According to AIbase, a new physical benchmark test called "CritPt" has shown that even the most advanced artificial intelligence models, such as Gemini3Pro and GPT-5, still have a long way to go before becoming true autonomous scientists. This benchmark test aims to rigorously evaluate leading AI models at the level of early PhD research.

CritPt: Testing AI's Practical Research Capabilities

"CritPt" was jointly developed by more than 50 physicists from over 30 institutions around the world. Its core goal goes beyond testing memory of textbook knowledge, but rather tests whether AI has the ability to solve original, unpublished research problems - equivalent to the independent work level of a capable physics graduate student.

To ensure the rigor of the test and prevent cheating, all 71 complete research challenges in CritPt are based on unpublished materials, covering 11 cutting-edge fields such as quantum physics, astrophysics, high-energy physics, and biophysics.
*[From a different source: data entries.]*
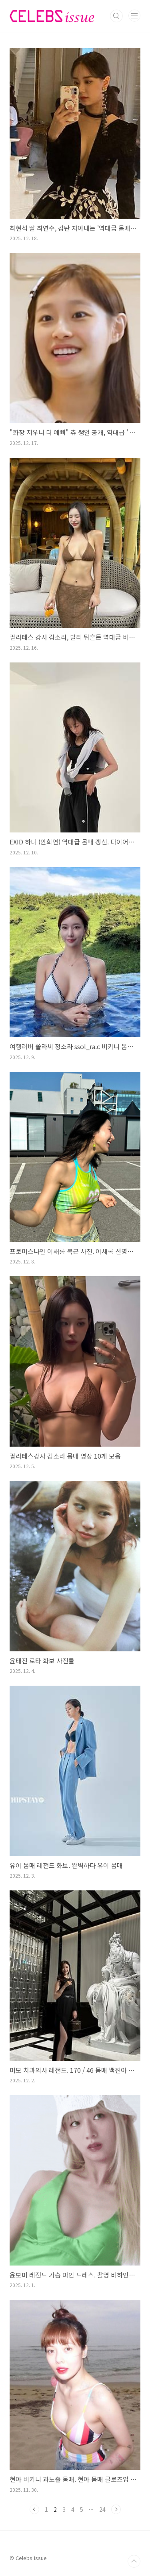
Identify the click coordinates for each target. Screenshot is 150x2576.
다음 (116, 2509)
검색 (116, 16)
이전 (34, 2509)
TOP (134, 2561)
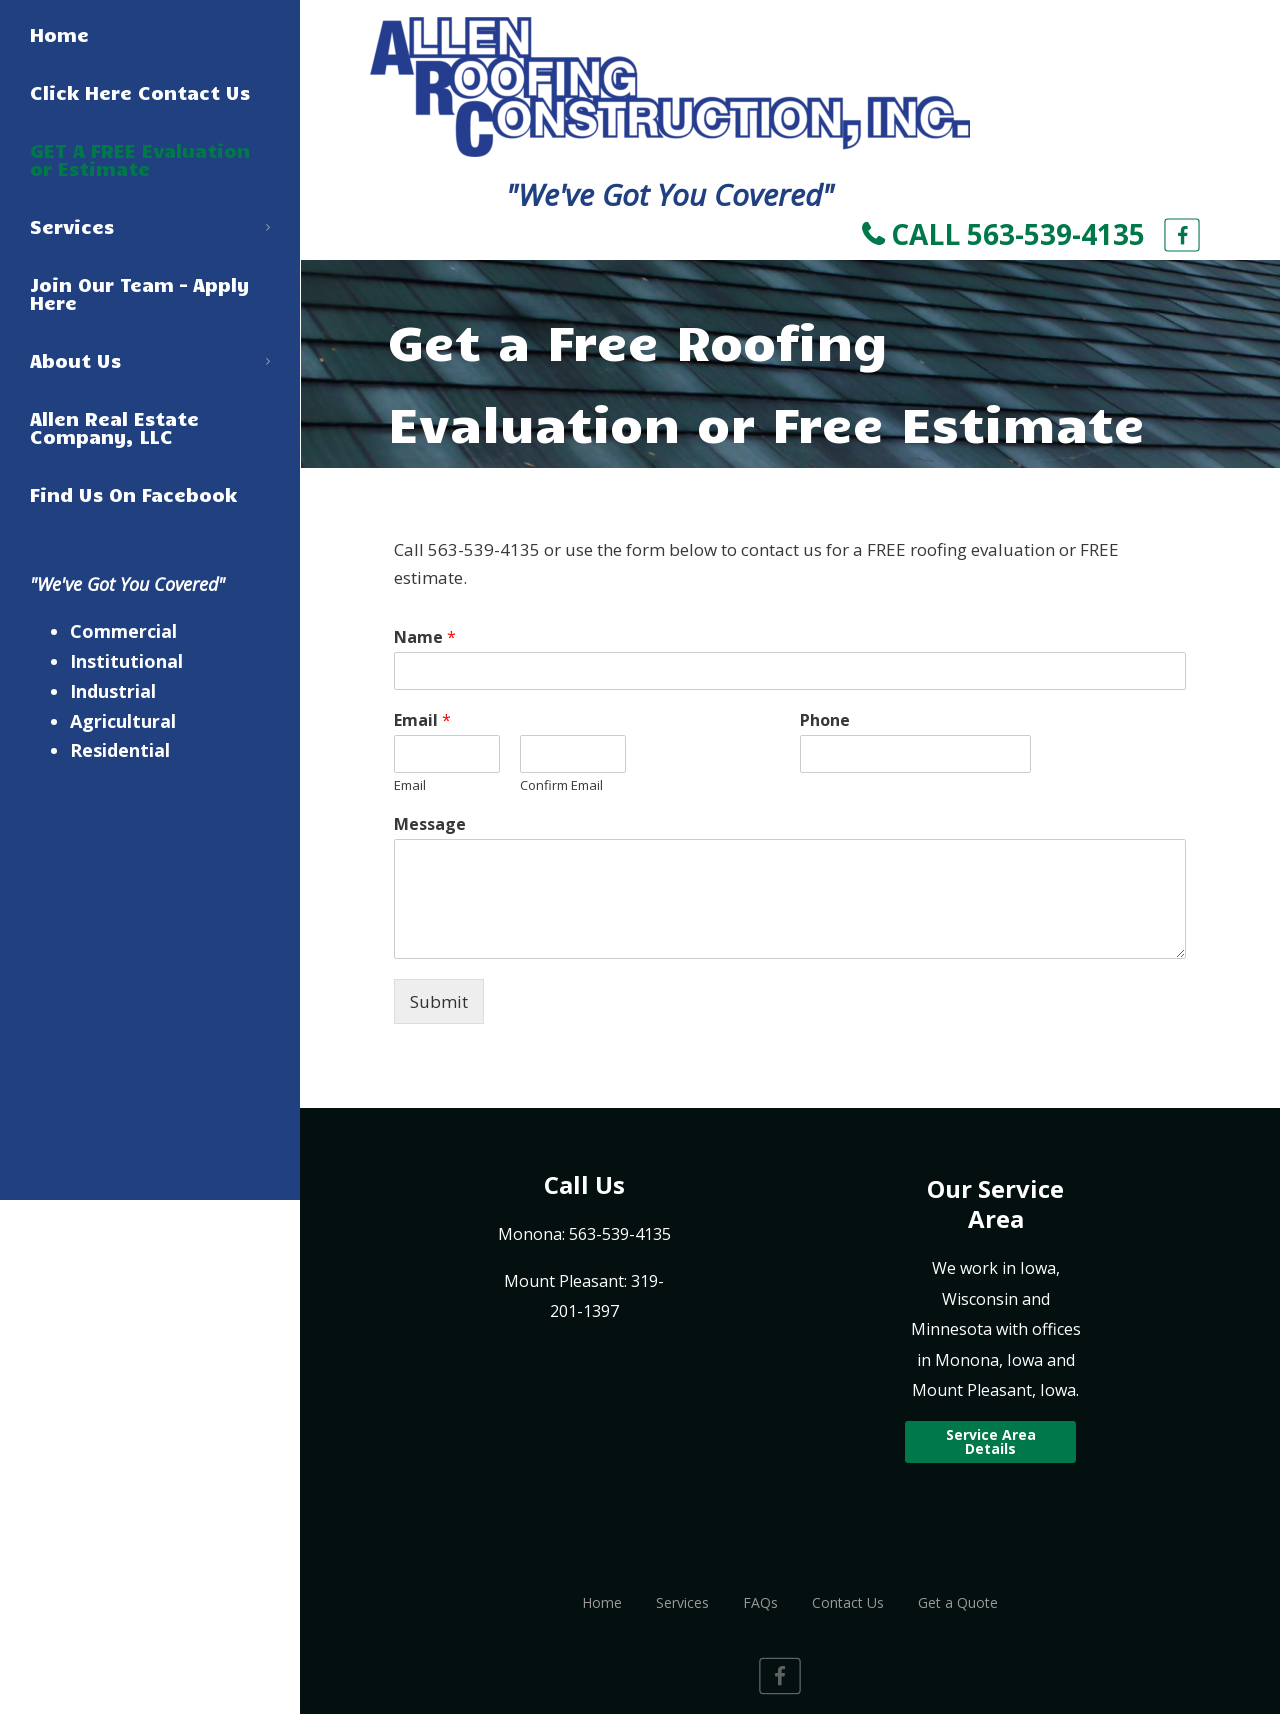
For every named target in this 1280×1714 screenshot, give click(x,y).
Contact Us (848, 1602)
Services (150, 226)
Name (425, 637)
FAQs (760, 1602)
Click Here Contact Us (140, 92)
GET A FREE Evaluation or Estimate (140, 159)
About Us (150, 360)
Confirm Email (561, 785)
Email (422, 720)
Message (430, 824)
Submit (439, 1001)
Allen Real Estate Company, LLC (114, 427)
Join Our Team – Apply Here (140, 293)
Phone (825, 720)
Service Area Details (991, 1441)
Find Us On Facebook (133, 494)
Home (59, 34)
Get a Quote (958, 1602)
The research team further divided these challenges into 190 smaller "checkpoints" to measure the model's progress in solving complex problems.

Robot Artificial Intelligence AI (4)

Disheartening Initial Results: Top Models Have Less Than 10% Accuracy

The preliminary results of the test were very sobering. According to an independent assessment by the AI analysis company (Artificial Analysis), even the most powerful systems failed to complete most tasks:

  • The Google "Gemini3Pro Preview" had an accuracy rate of only 9.1%. (Notably, it used 10% fewer tokens than the second place.)

  • The second-place OpenAI "GPT-5.1 (high)" had an accuracy rate of only 4.9%.

The research results cruelly reveal that current large language models generally lack the necessary rigor, creativity, and precision when facing open-ended physics problems. Although the models showed some progress on simpler, well-defined "checkpoint" sub-tasks, they were helpless when facing complete research challenges.

Core Obstacle: Fragile Reasoning Ability

The research team introduced a more stringent metric - "consistent resolution rate" (requiring at least four correct attempts out of five) - to test the model's stability. Under this metric, the model's performance dropped significantly across the board.

This lack of robustness poses serious challenges for actual research workflows. The models often produce seemingly reasonable results, but hidden within them are subtle errors that are difficult to detect, which can mislead researchers and require experts to spend a lot of time reviewing and checking.

Future Outlook: From Scientist to Research Assistant

Based on the CritPt test results, the researchers believe that in the foreseeable future, a more realistic goal is not to replace human experts with "AI scientists," but to use AI as a "research assistant" to automate specific workflow steps.

This view aligns with current industry planning: OpenAI claims that GPT-5 has begun to save time for researchers and plans to launch a research intern system by September 2026, aiming to introduce a fully autonomous researcher system by March 2028. However, the results of CritPt indicate that AI still needs to bridge a huge technical gap to achieve this ultimate goal.